Immersa nelle riflessioni che Jaqueline aveva condiviso con lei, e che forse quella piccola sognatrice ancora non comprendeva fino in fondo, Belle gettò lo sguardo un'ultima volta sulle luci del cinema, che si accendevano a colori alterni in lontananza, dando vita a un affascinante gioco di bagliori. Una spallata da parte di una ragazza in ghingheri le fece perdere il suo equilibrio precario, al margine del marciapiede. Scivolò d'un tratto giù da quel gradino e per poco non fu investita da un uomo in bicicletta, che imprecò contro di lei senza fermarsi. Rimpiangendo la tranquillità della quotidianità, innervosita da quel mondo in continuo fermento, Isabelle si ripulì il vestito e riprese a camminare per la sua strada. Tenne lo sguardo fisso davanti a sé e ritrovò il sorriso, ricordandosi il motivo per cui si trovava lì, i suoi amati libri. Ne era certa: erano davvero magici, ognuno era una porta verso un altro mondo... Mentre raggiungeva la sua destinazione a passi veloci, il suo cuore seguiva il ritmo agitato dei suoi pensieri: non vedeva l'ora di conoscere quel fantomatico personaggio, il libraio, che ai suoi occhi di bambina era ormai diventato il protagonista di una fiaba.

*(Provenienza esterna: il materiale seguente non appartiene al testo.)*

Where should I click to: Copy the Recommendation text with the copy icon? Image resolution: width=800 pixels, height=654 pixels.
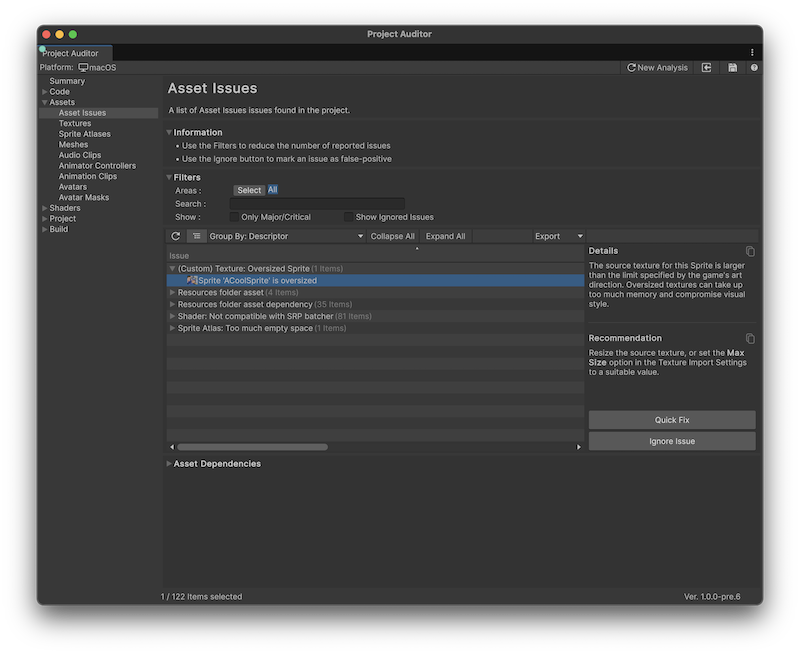click(x=750, y=339)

Saltellò tra la folla, seguendo i colori delle lastre del marciapiede e giocando a evitare quelle più scure; poi alzò lo sguardo su un'ampia piazza che si apriva d'innanzi a lei, in cui alcuni artisti di strada si stavano esibendo nelle loro abilità. Rimase qualche secondo a osservare estasiata una violinista, che suonava a occhi chiusi, quasi seguendo il flusso dei suoi sogni. Lasciandosi trascinare dalla folla, ammirò le sue dita sottili che si muovevano rapide, dando vita a un'armonia di note che raggiungeva direttamente il suo piccolo cuore. Poi si fermò, accorgendosi di aver perso la strada laterale in cui doveva voltare. Lasciò una piccola moneta nella custodia del violino, rivestita di velluto rosso, incrociando lo sguardo della musicista, che le sorrise dolcemente. Ricambiò il suo gesto cordiale, inchinandosi al ritmo della sua musica, per poi riprendere la sua corsa verso la libreria. Tornò sui suoi passi, trovò la strada laterale alla sua destra e si addentrò in quel piccolo passaggio, seguendo le indicazioni di Jaqueline.

Non era mai entrata in quella via, ma si sentì subito a suo agio, finalmente libera dalla folla che sino a poco prima le toglieva il fiato. Finalmente riusciva a camminare senza scontrarsi di continuo con la gente e ad allungare lo sguardo dinnanzi a sé. Le basse palazzine che la circondavano erano tra le più antiche del quartiere. Ai piani alti si trovavano delle abitazioni non troppo lussuose, mentre il piano terreno era occupato da piccoli negozi di antiquariato. Alzò lo sguardo sulle tante insegne luminose che si affacciavano sulla via e fu allora che la vide, a pochi passi di distanza: l'insegna della libreria svettava in tutto il suo fascino, con una scritta dai caratteri antichi. Si avvicinò dando una rapida occhiata alla vetrina, rimanendo estasiata. Quel piccolo spazio era pieno zeppo di volumi di ogni dimensione e colore. Le antiche copertine erano un po' sgualcite dal tempo, ma i libri erano custoditi con cura, ognuno al proprio posto d'onore. Allungò lo sguardo sugli alti scaffali che formavano dei lunghi corridoi, oltre quel vetro che la separava dal paradiso in terra. Senza accorgersene, aveva appoggiato il suo viso accaldato su quella fredda superficie, su cui si era formato un alone opaco. Staccò la fronte dal vetro e sollevò lo sguardo, notando l'insegna che la sovrastava. Un sorriso si dischiuse sul suo viso euforico: la "Libreria delle rose" la aspettava.